##### DATA LISTING #####

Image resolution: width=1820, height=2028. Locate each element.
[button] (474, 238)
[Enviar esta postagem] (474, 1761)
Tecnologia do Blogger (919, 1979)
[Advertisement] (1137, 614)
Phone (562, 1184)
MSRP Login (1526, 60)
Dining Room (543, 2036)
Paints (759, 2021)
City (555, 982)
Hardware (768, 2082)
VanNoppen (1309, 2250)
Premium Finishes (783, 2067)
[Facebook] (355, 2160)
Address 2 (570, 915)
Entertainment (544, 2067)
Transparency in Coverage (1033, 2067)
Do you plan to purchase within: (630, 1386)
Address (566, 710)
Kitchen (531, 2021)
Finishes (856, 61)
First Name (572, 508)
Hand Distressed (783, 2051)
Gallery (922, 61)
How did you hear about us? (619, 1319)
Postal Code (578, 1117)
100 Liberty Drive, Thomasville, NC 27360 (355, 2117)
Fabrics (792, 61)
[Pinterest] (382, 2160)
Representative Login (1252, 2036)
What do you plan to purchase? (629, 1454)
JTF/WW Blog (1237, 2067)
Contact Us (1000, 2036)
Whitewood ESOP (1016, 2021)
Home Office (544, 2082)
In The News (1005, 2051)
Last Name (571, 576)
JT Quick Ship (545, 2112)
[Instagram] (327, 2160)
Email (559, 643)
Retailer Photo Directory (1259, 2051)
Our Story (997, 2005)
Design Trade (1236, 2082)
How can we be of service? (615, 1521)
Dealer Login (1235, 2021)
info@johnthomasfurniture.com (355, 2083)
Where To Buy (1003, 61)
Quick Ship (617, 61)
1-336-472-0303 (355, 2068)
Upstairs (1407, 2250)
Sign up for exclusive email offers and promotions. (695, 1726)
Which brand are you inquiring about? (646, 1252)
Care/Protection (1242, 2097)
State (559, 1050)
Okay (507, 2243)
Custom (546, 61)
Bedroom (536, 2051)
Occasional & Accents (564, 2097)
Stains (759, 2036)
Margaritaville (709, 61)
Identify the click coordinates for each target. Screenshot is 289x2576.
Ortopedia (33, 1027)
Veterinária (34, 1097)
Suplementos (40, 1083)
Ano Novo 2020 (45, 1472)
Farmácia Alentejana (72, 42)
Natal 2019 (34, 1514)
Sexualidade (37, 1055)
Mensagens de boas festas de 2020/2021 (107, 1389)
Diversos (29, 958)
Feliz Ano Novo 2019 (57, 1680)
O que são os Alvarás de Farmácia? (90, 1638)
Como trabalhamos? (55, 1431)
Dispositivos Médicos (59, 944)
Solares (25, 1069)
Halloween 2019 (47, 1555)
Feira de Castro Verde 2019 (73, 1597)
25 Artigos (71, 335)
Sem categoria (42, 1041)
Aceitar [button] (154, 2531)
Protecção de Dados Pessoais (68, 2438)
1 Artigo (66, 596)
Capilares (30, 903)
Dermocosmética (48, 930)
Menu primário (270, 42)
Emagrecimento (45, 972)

#####

Reproduce exactly the line containing "Occasional & Accents (564, 2097)" and every line after it through the end of the records above, and nothing else.

- SOLUTION TO THE PROBLEM:
Occasional & Accents (564, 2097)
Stains (759, 2036)
Margaritaville (709, 61)
Identify the click coordinates for each target. Screenshot is 289x2576.
Ortopedia (33, 1027)
Veterinária (34, 1097)
Suplementos (40, 1083)
Ano Novo 2020 (45, 1472)
Farmácia Alentejana (72, 42)
Natal 2019 (34, 1514)
Sexualidade (37, 1055)
Mensagens de boas festas de 2020/2021 (107, 1389)
Diversos (29, 958)
Feliz Ano Novo 2019 (57, 1680)
O que são os Alvarás de Farmácia? (90, 1638)
Como trabalhamos? (55, 1431)
Dispositivos Médicos (59, 944)
Solares (25, 1069)
Halloween 2019 (47, 1555)
Feira de Castro Verde 2019 (73, 1597)
25 Artigos (71, 335)
Sem categoria (42, 1041)
Aceitar [button] (154, 2531)
Protecção de Dados Pessoais (68, 2438)
1 Artigo (66, 596)
Capilares (30, 903)
Dermocosmética (48, 930)
Menu primário (270, 42)
Emagrecimento (45, 972)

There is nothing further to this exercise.